Re: GEP-4 : Versioning and branching rules proposal
- From: Christian Rose <menthos menthos com>
- To: Mark McLoughlin <mark skynet ie>
- Cc: desktop-devel-list gnome org, <gnome-hackers gnome org>
- Subject: Re: GEP-4 : Versioning and branching rules proposal
- Date: Tue, 3 Sep 2002 09:48:58 +0200 (MEST)

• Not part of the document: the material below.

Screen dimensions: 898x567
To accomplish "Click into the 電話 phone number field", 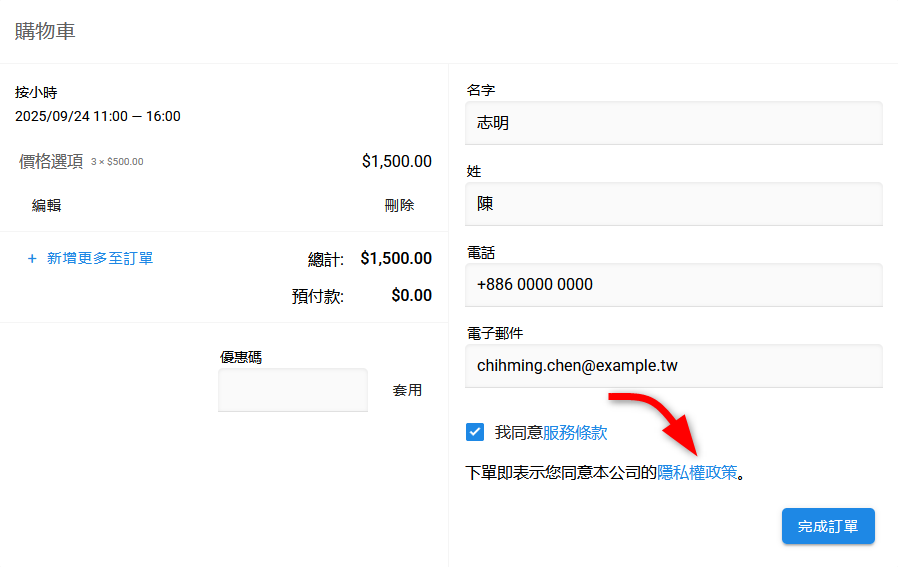I will (673, 285).
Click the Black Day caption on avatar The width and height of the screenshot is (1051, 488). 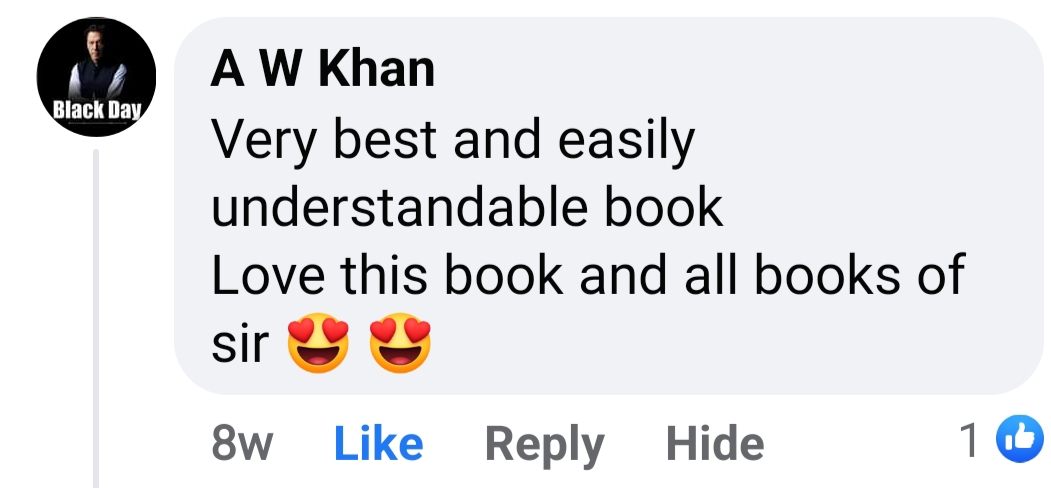coord(97,111)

On Tue, 3 Sep 2002, Mark McLoughlin wrote:
> * The 'rules' are too inflexible. For example, if this was
> adopted and I went to apply the rules to libIDL I would have to create
> a gnome-2-0 branch and on HEAD change the version from 0.8.0 to
> 2.1.0.0. Then very regularily after that I would have to keep
> incrementing the version number, even though its unlikely that a
> single useful change has been made. Users would continually downloaded
> the new packages, but for nothing. Lots of hassle and for what? In
> this case (granted its an extreme case, I think in the last year there
> has only been asingle significant code change) what does this proposal
> achieve.
I can think of one reason for incrementing the release number and
providing new versions of a package even though the code doesn't change --
new and updated translations. For packages that don't use translations
this of course doesn't apply, though.
> * How about versions like '2.2.0-rc5'. I've never used them,
> but it does strike me that they are more readable and readily
> identifiable.
While readable, they are usually bad as I understand it since they confuse
package managers. Strings in the release versions like "beta2" or "rc5"
will always be greater than real numbers in the string comparison, so
you'll end up with "2.2.0-rc5" > "2.2.0-1" and hence the new "gold"
package will not get installed over the "rc5" one when upgrading (that
is, without resorting to horrors like epochs).
At least, this is the reason that I heard of why strings in versions are
bad and should be avoided whenever possible, in favor of numbers.